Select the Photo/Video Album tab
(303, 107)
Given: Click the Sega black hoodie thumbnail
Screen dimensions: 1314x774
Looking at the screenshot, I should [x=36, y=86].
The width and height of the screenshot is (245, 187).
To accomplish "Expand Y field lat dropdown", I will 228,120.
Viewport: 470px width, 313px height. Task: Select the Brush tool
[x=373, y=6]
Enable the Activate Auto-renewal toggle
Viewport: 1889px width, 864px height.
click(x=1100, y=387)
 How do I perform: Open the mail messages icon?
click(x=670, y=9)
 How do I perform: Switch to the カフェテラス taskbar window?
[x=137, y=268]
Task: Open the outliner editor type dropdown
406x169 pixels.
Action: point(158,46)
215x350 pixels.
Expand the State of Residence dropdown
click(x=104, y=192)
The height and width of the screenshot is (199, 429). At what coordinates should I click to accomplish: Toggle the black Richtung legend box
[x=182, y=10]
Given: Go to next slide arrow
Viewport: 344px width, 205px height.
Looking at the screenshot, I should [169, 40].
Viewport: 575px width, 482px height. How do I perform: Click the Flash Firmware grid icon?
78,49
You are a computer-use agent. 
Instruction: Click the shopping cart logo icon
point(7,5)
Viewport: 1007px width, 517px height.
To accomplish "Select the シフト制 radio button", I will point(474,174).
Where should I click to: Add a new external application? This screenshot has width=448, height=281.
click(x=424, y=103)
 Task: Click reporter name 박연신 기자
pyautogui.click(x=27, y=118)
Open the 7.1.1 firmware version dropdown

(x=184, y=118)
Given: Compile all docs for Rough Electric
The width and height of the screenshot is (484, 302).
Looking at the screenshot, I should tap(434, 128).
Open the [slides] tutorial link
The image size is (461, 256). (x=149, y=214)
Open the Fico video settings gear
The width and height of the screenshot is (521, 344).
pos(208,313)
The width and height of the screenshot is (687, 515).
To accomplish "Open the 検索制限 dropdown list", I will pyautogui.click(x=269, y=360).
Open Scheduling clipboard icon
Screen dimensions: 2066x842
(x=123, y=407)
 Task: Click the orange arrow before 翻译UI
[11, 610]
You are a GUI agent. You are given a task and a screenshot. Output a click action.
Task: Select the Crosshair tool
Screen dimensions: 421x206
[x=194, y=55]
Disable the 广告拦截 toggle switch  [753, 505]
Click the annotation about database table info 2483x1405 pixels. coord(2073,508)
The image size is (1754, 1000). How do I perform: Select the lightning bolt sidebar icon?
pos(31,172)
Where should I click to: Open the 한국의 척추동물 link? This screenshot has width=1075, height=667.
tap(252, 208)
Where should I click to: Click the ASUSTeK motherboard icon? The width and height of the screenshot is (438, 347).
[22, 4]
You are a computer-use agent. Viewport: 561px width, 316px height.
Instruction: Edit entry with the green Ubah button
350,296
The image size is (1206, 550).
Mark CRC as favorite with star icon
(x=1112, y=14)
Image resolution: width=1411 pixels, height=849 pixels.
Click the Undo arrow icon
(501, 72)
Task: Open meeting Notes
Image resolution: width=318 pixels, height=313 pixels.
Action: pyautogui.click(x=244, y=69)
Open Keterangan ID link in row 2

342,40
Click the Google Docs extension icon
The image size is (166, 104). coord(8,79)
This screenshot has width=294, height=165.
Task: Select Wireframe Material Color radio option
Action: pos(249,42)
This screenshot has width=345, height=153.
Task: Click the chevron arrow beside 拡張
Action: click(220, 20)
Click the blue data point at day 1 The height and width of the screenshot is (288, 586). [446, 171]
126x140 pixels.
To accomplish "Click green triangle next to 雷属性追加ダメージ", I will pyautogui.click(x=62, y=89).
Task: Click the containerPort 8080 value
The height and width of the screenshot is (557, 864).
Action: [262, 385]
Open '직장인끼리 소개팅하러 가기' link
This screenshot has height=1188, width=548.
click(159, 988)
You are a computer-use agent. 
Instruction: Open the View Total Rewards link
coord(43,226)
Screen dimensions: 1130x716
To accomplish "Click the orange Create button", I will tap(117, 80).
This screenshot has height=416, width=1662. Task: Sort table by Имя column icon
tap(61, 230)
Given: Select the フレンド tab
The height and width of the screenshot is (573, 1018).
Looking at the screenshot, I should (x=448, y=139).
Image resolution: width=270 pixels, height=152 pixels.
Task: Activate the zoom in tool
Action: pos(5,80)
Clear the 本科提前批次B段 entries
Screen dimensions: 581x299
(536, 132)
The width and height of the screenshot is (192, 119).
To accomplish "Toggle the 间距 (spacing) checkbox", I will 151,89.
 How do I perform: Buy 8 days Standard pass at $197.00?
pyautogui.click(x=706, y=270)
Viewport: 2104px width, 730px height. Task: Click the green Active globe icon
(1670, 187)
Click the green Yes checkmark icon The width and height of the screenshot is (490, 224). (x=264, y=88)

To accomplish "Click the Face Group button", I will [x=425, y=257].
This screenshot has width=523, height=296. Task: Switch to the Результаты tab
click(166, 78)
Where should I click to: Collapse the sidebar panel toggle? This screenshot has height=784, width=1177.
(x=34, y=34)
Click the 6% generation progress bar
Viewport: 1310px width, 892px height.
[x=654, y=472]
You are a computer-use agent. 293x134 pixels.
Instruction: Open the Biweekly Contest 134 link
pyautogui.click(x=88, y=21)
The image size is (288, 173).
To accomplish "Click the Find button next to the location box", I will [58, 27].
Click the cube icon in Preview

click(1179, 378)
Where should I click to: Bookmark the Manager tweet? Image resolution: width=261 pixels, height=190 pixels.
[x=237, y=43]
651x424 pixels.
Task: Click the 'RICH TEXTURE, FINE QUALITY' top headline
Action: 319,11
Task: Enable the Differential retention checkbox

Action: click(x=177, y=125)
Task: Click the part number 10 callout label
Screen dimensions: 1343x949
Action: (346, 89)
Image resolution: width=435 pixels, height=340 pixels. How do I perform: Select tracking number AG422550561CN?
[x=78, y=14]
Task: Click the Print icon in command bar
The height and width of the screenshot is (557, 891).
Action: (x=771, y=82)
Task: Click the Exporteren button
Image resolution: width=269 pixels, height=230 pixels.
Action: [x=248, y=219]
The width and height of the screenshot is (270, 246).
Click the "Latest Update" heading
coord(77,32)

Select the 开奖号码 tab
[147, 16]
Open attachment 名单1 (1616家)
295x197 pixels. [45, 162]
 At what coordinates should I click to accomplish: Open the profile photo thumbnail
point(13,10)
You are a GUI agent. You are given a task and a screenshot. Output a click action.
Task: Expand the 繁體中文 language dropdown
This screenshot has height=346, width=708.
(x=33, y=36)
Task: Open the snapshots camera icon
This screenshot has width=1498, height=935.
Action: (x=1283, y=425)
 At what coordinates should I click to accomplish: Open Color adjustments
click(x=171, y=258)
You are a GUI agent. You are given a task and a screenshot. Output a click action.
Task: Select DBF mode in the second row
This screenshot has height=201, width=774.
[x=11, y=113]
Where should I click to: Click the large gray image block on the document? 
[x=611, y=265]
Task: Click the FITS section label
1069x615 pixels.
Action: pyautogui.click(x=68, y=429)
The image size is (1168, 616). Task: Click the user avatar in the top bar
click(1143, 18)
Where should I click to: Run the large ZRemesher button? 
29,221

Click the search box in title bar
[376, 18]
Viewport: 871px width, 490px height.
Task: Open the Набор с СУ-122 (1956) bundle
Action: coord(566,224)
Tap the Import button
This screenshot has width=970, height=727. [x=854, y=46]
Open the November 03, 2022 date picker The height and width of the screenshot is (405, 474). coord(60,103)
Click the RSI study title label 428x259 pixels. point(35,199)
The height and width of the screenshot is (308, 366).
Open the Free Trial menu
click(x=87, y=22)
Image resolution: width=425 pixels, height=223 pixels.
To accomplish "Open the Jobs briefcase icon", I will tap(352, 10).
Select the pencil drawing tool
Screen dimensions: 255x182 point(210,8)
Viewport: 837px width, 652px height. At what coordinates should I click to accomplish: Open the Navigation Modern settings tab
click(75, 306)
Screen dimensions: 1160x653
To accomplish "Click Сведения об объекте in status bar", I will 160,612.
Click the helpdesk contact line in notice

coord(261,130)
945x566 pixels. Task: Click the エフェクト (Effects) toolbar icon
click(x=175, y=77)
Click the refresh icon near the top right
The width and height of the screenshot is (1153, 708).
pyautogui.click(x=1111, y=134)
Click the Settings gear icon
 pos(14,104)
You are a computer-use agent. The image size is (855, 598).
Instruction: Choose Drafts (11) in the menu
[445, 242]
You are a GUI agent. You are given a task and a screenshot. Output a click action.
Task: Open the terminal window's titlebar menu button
· · · ·
KRÓTKIE ZADANIE
Proszę przepisać jako listę JSON ciągów znaków, po jednym na każdy wiersz i bez pustych wierszy, ten fragment wykazu, który otwiera wiersz zawierający „You are a computer-use agent. 293x134 pixels.”, a zamyka wiersz zawierający „Action: (346, 89)”, włącznie z oboma tymi wierszami.

WYNIK ĆWICZENIA
[
  "You are a computer-use agent. 293x134 pixels.",
  "Instruction: Open the Biweekly Contest 134 link",
  "pyautogui.click(x=88, y=21)",
  "The image size is (288, 173).",
  "To accomplish \"Click the Find button next to the location box\", I will [58, 27].",
  "Click the cube icon in Preview",
  "click(1179, 378)",
  "Where should I click to: Bookmark the Manager tweet? Image resolution: width=261 pixels, height=190 pixels.",
  "[x=237, y=43]",
  "651x424 pixels.",
  "Task: Click the 'RICH TEXTURE, FINE QUALITY' top headline",
  "Action: 319,11",
  "Task: Enable the Differential retention checkbox",
  "Action: click(x=177, y=125)",
  "Task: Click the part number 10 callout label",
  "Screen dimensions: 1343x949",
  "Action: (346, 89)"
]